Hilliard City Council poised to introduce legislation related to LGBTQ protections

A. Kevin Corvo
ThisWeek group
Hilliard City Hall is at 3800 Municipal Way.

Hilliard City Council could introduce legislation March 8 that is intended to revise city code to extend protection for LGBTQ residents from discrimination in employment, housing and public accommodations, according to council member Andy Teater.

“This ordinance is necessary because it expands important civil rights to a segment of our community that currently does not have those protections,” Teater said. “There is some federal protection currently in effect, but those are a confusing mix of legislation, executive orders and case law.

"This ordinance will protect the LGBTQ residents of Hilliard from discrimination in employment, housing and public accommodations."

It is the same proposal that was referenced in a Hilliard Davidson High School assistant principal's Feb. 16 email directing staff members to encourage students in a classroom setting to write to council in support of expanding a local anti-discrimination policy.

The email drew public attention after a Columbus public-policy organization called the Center for Christian Virtue revealed it in a Feb. 18 news release, and because the action was associated with "distribution of political literature" in relation to students, it was deemed "not appropriate" by Hilliard City Schools in a statement later the same day.

Work on crafting the language for the proposed legislation began in 2019 during sessions of a charter-review commission and continued last year after proposed language in the city code to protect the LGBTQ community stalled, he said.

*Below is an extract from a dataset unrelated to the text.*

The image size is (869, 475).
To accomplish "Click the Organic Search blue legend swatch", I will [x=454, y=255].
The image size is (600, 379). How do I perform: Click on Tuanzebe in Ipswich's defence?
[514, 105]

“Currently, the state of Ohio does not give protections to members of the LGBTQ community," Teater said. "Any protections afforded in our state have been enacted by local communities and governing bodies."

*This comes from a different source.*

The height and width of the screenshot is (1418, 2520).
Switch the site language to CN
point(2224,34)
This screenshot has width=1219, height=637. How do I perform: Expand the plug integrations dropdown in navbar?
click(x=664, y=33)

To that end, council member Cynthia Vermillion, in a Jan. 15 email asked that other council members provide feedback to the council clerk, without copying the other members. She also asked that no member of council attempt to the revise the ordinance.

“We have spent countless hours writing and revising and have vetted it through the legal department,” Vermillion wrote.

Vermillion’s email referenced a student representative who “has already begun an extensive engagement of the school community,” naming the same Hilliard Bradley High School student referenced in the Feb. 16 email from Davidson assistant principal Kristen Clausen.

Vermillion's Jan. 15 email included an attachment of a draft to replace Section 525.15 of the city code, “Discriminatory Practices, Civil Rights, Disclosures,” with an alternate version that is expected to be introduced March 8.

Vermillion told ThisWeek that the proposed legislation is necessary because the Ohio legislature has failed to approve the Ohio Fairness Act, leaving each Ohio community to act on its own to further protect citizens.

The Ohio Fairness Act, bipartisan legislation that would protect LGBTQ Ohioans from discrimination in employment, housing, and accommodations, remains stalled in the Ohio General Assembly, according to a story published by cleveland.com.

However, council member Omar Tarazi, an attorney, has voiced some concerns about the proposed legislation.

"Anti-discrimination legislation is fundamentally flawed at the city level because nobody with a real discrimination claim goes to their local city hall looking for a $1,000 fine against their employer," Tarazi said. "Instead, they file a complaint with the U.S. Equal Employment Opportunity Commission, get an attorney and file a lawsuit for compensatory and punitive damages and attorney fees, which are available for LGBTQ workers.

"In my view, anti-discrimination legislation at the city level should be focused exclusively and narrowly to areas not covered by federal or state law, and only if the financial resources spent hiring and training the staff to implement it effectively makes sense relative to the caseload."

Tarazi said he is drafting another version of legislation for consideration.

City Council's committee-of-the-whole is scheduled to meet at 6 p.m. March 8 at the Hilliard Municipal Building, 3800 Municipal Way, to discuss the proposal.